[Given exercise]:
Return the lines of the records starting at the line containing "Viewport: 382px width, 428px" and ending at the line containing "The width and height of the screenshot is (900, 650).", both included, as a JSON list of strings with one string per line. Skip any blank lines.

[Supplied information]:
▶
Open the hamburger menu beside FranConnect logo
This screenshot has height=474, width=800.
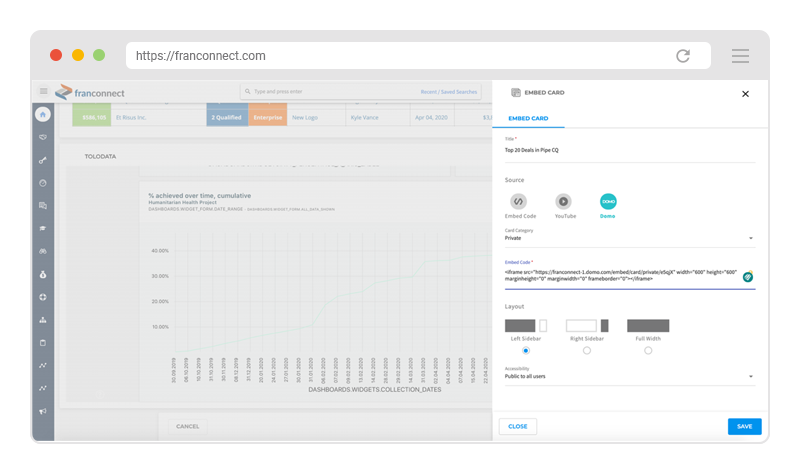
◀
▶
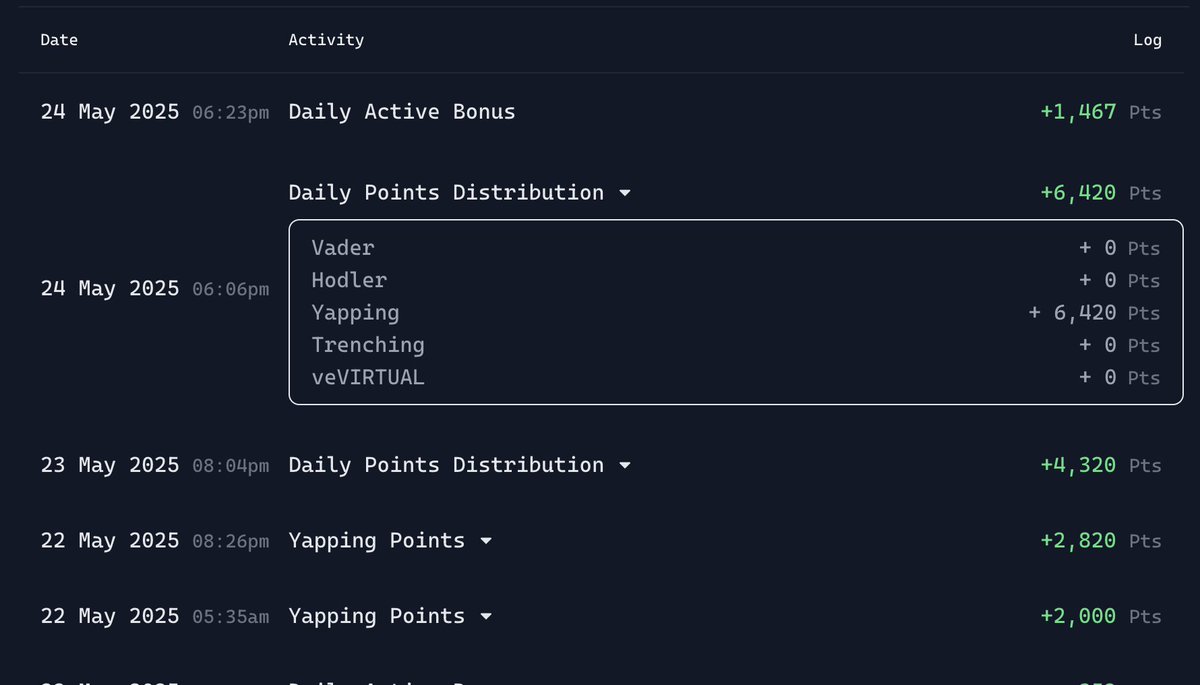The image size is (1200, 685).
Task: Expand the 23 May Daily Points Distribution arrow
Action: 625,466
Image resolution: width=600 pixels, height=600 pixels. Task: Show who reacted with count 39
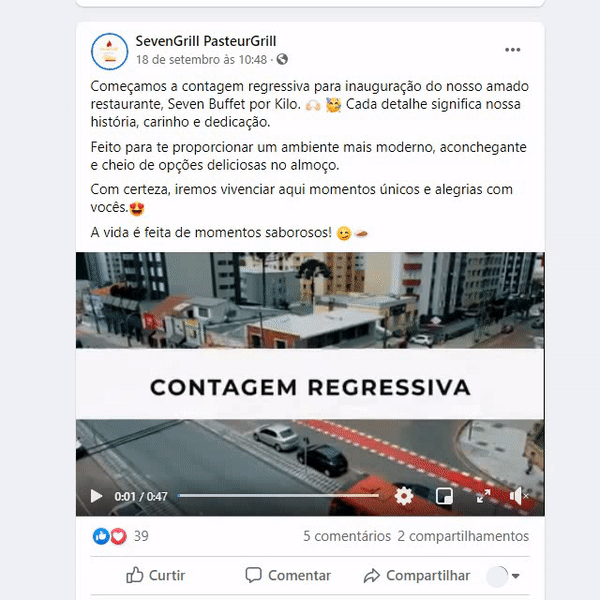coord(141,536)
◀
▶
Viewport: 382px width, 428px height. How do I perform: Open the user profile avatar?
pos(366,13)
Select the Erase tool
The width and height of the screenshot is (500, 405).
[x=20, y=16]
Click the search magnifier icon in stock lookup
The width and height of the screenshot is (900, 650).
◀
[Completed exercise]:
[
  "Viewport: 382px width, 428px height. How do I perform: Open the user profile avatar?",
  "pos(366,13)",
  "Select the Erase tool",
  "The width and height of the screenshot is (500, 405).",
  "[x=20, y=16]",
  "Click the search magnifier icon in stock lookup",
  "The width and height of the screenshot is (900, 650)."
]